Looking more closely at the individual defendants designated by Rush and RR & C, there are no facts alleged that address the relationship of Southland Salvage and South-land Truck or how Southland Truck could have been liable for errors contained in corporate books of Southland Salvage. Likewise, there are no facts alleged that woul¿_ indicate that the individuals named were employees of Southland Truck, thus making that company vicariously liable for their actions, or that they were in the course and scope of their employment when their negligent acts occurred.

Accordingly, we find that the trial court properly determined that the pleadings Rof Rush and RR & C failed to state a cause of action against the third-party defendants and the defendants in reconvention.

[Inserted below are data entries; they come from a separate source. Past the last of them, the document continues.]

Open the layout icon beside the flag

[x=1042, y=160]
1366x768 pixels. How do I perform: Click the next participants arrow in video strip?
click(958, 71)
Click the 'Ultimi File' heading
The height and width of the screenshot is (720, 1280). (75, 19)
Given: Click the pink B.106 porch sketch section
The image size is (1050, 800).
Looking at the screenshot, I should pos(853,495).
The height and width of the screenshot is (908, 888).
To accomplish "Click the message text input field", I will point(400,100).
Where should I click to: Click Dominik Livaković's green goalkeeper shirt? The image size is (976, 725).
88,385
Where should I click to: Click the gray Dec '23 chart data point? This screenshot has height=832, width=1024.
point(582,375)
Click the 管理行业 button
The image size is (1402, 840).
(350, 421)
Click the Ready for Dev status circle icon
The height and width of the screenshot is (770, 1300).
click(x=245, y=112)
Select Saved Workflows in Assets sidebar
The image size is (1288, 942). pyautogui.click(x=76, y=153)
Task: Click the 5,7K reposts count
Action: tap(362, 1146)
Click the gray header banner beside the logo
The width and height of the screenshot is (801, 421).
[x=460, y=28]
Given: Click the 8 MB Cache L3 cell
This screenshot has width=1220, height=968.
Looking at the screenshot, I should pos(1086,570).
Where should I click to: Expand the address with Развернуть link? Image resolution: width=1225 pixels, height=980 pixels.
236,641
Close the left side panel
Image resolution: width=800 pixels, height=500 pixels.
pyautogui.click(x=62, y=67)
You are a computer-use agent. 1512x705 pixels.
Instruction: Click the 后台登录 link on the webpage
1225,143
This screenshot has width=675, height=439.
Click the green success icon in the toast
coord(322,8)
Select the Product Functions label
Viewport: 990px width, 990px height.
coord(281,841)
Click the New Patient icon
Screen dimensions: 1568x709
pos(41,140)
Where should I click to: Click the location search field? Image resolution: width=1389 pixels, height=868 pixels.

Nevertheless, LSA-C.C.P. Art. 934 provides as follows:

When the grounds of the objection pleaded by the peremptory exception may be removed by amendment of the petition, the judgment sustaining the exception shall order such amendment within the delay allowed by the court. If the grounds of the objection cannot be so removed, or if plain*970tiff fails to comply with the order to amend, the action shall be dismissed.

In Alexander & Alexander, Inc. v. State, Through the Div. of Admin., 486 So.2d 95, 100 (La.1986), the Louisiana Supreme Court stated:

Under the provisions of La.Code of Civ. Proc. art. 934, it is mandatory that the trial judge permit an amendment to the petition when the grounds of the objection pleaded by the exception are of such a nature [as] might be removed by amendment.
As a general rule the first “shall” in La. Code of Civ.Proc. art. 934 requires that the adverse party be given an opportunity to amend where there is a conceivable possibility that a cause of action may be stated. However, the right to amend is not so absolute as to permit the same when such amendment would constitute a vain and useless act.
The judgment maintaining the exception of no cause of action in this case contains no order granting plaintiffs leave to amend their petition. We are of the opinion that, given the opportunity to amend, there is a possibility that plaintiff may be able to state a cause of action against defendants, and that the trial judge should have allowed such amendment. We will remand with the instructions that an order issue permitting plaintiffs to amend their petition, if they can, to state a cause of action, within a delay deemed reasonable by the trial court.

(Citations omitted).

After carefully reviewing the record in the case sub judice, we cannot say that there is no conceivable possibility that the petition of Rush and RR & C could be amended to state a cause of action against the defendants in reconvention and third-|party6 defendants. Accordingly, we must remand this case to the trial court for compliance with LSA-C.C.P. Art. 934.

For the foregoing reasons, the judgment of the trial court granting the peremptory exceptions of no cause of action is affirmed. This case is remanded to the trial court with the instruction that an order be issued to Warren Rush and Rush, Rush and Calogero to amend their third-party petition and re-conventional demand to state a cause of action against the various defendants, if they can, within a delay deemed reasonable by the trial court. Costs of this appeal are assessed to Rush and Rush, Rush and Calogero.

AFFIRMED IN PART, REVERSED IN PART, AND REMANDED WITH INSTRUCTIONS.

. The Bank of Sunset and Trust Company did not file any reconventional or third-party demand. Accordingly, it is not a party to this appeal.